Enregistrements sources
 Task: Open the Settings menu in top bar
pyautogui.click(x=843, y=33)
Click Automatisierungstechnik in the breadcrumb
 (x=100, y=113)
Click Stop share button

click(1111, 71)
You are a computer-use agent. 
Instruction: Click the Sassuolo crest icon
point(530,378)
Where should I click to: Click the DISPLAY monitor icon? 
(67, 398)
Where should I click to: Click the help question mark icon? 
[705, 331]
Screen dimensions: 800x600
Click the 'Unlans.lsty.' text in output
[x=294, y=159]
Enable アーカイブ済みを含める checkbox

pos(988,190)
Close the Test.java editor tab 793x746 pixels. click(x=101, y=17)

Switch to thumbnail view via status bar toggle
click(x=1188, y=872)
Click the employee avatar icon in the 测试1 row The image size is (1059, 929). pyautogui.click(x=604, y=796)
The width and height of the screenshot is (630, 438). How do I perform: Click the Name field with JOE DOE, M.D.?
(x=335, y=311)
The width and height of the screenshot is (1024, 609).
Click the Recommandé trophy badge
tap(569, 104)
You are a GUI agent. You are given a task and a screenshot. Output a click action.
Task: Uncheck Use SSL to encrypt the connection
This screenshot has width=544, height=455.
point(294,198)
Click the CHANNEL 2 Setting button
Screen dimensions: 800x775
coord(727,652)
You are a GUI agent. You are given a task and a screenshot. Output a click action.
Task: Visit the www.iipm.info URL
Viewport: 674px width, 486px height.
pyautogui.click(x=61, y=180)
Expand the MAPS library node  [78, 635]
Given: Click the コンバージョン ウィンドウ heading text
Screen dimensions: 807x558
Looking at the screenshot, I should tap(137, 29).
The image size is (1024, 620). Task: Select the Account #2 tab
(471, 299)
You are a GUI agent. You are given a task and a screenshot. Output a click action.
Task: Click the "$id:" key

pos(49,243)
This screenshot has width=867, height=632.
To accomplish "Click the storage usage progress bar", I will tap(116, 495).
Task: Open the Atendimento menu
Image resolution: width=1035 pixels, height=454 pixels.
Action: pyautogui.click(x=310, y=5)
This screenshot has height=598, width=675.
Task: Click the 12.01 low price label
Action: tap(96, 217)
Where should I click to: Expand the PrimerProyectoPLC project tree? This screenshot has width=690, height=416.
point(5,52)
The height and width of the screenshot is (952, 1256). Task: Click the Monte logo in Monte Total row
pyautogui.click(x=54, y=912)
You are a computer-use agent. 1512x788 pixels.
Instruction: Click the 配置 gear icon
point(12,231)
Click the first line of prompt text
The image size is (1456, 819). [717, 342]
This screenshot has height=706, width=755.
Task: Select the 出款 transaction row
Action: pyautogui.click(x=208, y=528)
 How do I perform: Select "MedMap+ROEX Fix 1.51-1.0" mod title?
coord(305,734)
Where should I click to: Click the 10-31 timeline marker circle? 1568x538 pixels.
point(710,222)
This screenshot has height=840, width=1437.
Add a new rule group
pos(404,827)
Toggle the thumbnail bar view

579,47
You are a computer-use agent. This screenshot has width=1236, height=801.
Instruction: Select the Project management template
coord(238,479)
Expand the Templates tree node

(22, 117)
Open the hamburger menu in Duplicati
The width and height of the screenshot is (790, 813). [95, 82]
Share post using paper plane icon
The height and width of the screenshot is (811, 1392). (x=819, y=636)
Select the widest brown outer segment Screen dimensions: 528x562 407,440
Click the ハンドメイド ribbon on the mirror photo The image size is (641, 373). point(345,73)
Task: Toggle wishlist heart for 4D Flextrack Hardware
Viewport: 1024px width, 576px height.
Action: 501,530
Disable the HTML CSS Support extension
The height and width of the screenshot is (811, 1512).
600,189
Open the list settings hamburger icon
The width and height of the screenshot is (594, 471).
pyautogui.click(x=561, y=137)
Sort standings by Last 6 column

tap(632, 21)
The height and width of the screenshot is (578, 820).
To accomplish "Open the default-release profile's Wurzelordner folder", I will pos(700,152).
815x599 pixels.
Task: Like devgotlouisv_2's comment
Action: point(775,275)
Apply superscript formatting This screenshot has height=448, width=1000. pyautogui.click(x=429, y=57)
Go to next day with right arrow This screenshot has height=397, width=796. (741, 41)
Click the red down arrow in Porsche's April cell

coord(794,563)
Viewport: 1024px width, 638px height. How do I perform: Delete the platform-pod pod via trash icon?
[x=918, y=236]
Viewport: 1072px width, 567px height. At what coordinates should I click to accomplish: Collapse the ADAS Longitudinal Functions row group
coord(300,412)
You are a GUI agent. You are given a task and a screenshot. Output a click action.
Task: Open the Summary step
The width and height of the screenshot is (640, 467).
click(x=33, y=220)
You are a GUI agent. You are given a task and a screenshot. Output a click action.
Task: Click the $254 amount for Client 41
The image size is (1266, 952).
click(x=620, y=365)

#### ÉNONCÉ:
Restituez ces lignes sous forme de liste JSON de chaînes, à raison d'une chaîne par ligne et sans les lignes vides, en couvrant l'ensemble des enregistrements.

#### CORRIGÉ:
[
  " Task: Open the Settings menu in top bar",
  "pyautogui.click(x=843, y=33)",
  "Click Automatisierungstechnik in the breadcrumb",
  " (x=100, y=113)",
  "Click Stop share button",
  "click(1111, 71)",
  "You are a computer-use agent. ",
  "Instruction: Click the Sassuolo crest icon",
  "point(530,378)",
  "Where should I click to: Click the DISPLAY monitor icon? ",
  "(67, 398)",
  "Where should I click to: Click the help question mark icon? ",
  "[705, 331]",
  "Screen dimensions: 800x600",
  "Click the 'Unlans.lsty.' text in output",
  "[x=294, y=159]",
  "Enable アーカイブ済みを含める checkbox",
  "pos(988,190)",
  "Close the Test.java editor tab 793x746 pixels. click(x=101, y=17)",
  "Switch to thumbnail view via status bar toggle",
  "click(x=1188, y=872)",
  "Click the employee avatar icon in the 测试1 row The image size is (1059, 929). pyautogui.click(x=604, y=796)",
  "The width and height of the screenshot is (630, 438). How do I perform: Click the Name field with JOE DOE, M.D.?",
  "(x=335, y=311)",
  "The width and height of the screenshot is (1024, 609).",
  "Click the Recommandé trophy badge",
  "tap(569, 104)",
  "You are a GUI agent. You are given a task and a screenshot. Output a click action.",
  "Task: Uncheck Use SSL to encrypt the connection",
  "This screenshot has width=544, height=455.",
  "point(294,198)",
  "Click the CHANNEL 2 Setting button",
  "Screen dimensions: 800x775",
  "coord(727,652)",
  "You are a GUI agent. You are given a task and a screenshot. Output a click action.",
  "Task: Visit the www.iipm.info URL",
  "Viewport: 674px width, 486px height.",
  "pyautogui.click(x=61, y=180)",
  "Expand the MAPS library node  [78, 635]",
  "Given: Click the コンバージョン ウィンドウ heading text",
  "Screen dimensions: 807x558",
  "Looking at the screenshot, I should tap(137, 29).",
  "The image size is (1024, 620). Task: Select the Account #2 tab",
  "(471, 299)",
  "You are a GUI agent. You are given a task and a screenshot. Output a click action.",
  "Task: Click the \"$id:\" key",
  "pos(49,243)",
  "This screenshot has width=867, height=632.",
  "To accomplish \"Click the storage usage progress bar\", I will tap(116, 495).",
  "Task: Open the Atendimento menu",
  "Image resolution: width=1035 pixels, height=454 pixels.",
  "Action: pyautogui.click(x=310, y=5)",
  "This screenshot has height=598, width=675.",
  "Task: Click the 12.01 low price label",
  "Action: tap(96, 217)",
  "Where should I click to: Expand the PrimerProyectoPLC project tree? This screenshot has width=690, height=416.",
  "point(5,52)",
  "The height and width of the screenshot is (952, 1256). Task: Click the Monte logo in Monte Total row",
  "pyautogui.click(x=54, y=912)",
  "You are a computer-use agent. 1512x788 pixels.",
  "Instruction: Click the 配置 gear icon",
  "point(12,231)",
  "Click the first line of prompt text",
  "The image size is (1456, 819). [717, 342]",
  "This screenshot has height=706, width=755.",
  "Task: Select the 出款 transaction row",
  "Action: pyautogui.click(x=208, y=528)",
  " How do I perform: Select \"MedMap+ROEX Fix 1.51-1.0\" mod title?",
  "coord(305,734)",
  "Where should I click to: Click the 10-31 timeline marker circle? 1568x538 pixels.",
  "point(710,222)",
  "This screenshot has height=840, width=1437.",
  "Add a new rule group",
  "pos(404,827)",
  "Toggle the thumbnail bar view",
  "579,47",
  "You are a computer-use agent. This screenshot has width=1236, height=801.",
  "Instruction: Select the Project management template",
  "coord(238,479)",
  "Expand the Templates tree node",
  "(22, 117)",
  "Open the hamburger menu in Duplicati",
  "The width and height of the screenshot is (790, 813). [95, 82]",
  "Share post using paper plane icon",
  "The height and width of the screenshot is (811, 1392). (x=819, y=636)",
  "Select the widest brown outer segment Screen dimensions: 528x562 407,440",
  "Click the ハンドメイド ribbon on the mirror photo The image size is (641, 373). point(345,73)",
  "Task: Toggle wishlist heart for 4D Flextrack Hardware",
  "Viewport: 1024px width, 576px height.",
  "Action: 501,530",
  "Disable the HTML CSS Support extension",
  "The height and width of the screenshot is (811, 1512).",
  "600,189",
  "Open the list settings hamburger icon",
  "The width and height of the screenshot is (594, 471).",
  "pyautogui.click(x=561, y=137)",
  "Sort standings by Last 6 column",
  "tap(632, 21)",
  "The height and width of the screenshot is (578, 820).",
  "To accomplish \"Open the default-release profile's Wurzelordner folder\", I will pos(700,152).",
  "815x599 pixels.",
  "Task: Like devgotlouisv_2's comment",
  "Action: point(775,275)",
  "Apply superscript formatting This screenshot has height=448, width=1000. pyautogui.click(x=429, y=57)",
  "Go to next day with right arrow This screenshot has height=397, width=796. (741, 41)",
  "Click the red down arrow in Porsche's April cell",
  "coord(794,563)",
  "Viewport: 1024px width, 638px height. How do I perform: Delete the platform-pod pod via trash icon?",
  "[x=918, y=236]",
  "Viewport: 1072px width, 567px height. At what coordinates should I click to accomplish: Collapse the ADAS Longitudinal Functions row group",
  "coord(300,412)",
  "You are a GUI agent. You are given a task and a screenshot. Output a click action.",
  "Task: Open the Summary step",
  "The width and height of the screenshot is (640, 467).",
  "click(x=33, y=220)",
  "You are a GUI agent. You are given a task and a screenshot. Output a click action.",
  "Task: Click the $254 amount for Client 41",
  "The image size is (1266, 952).",
  "click(x=620, y=365)"
]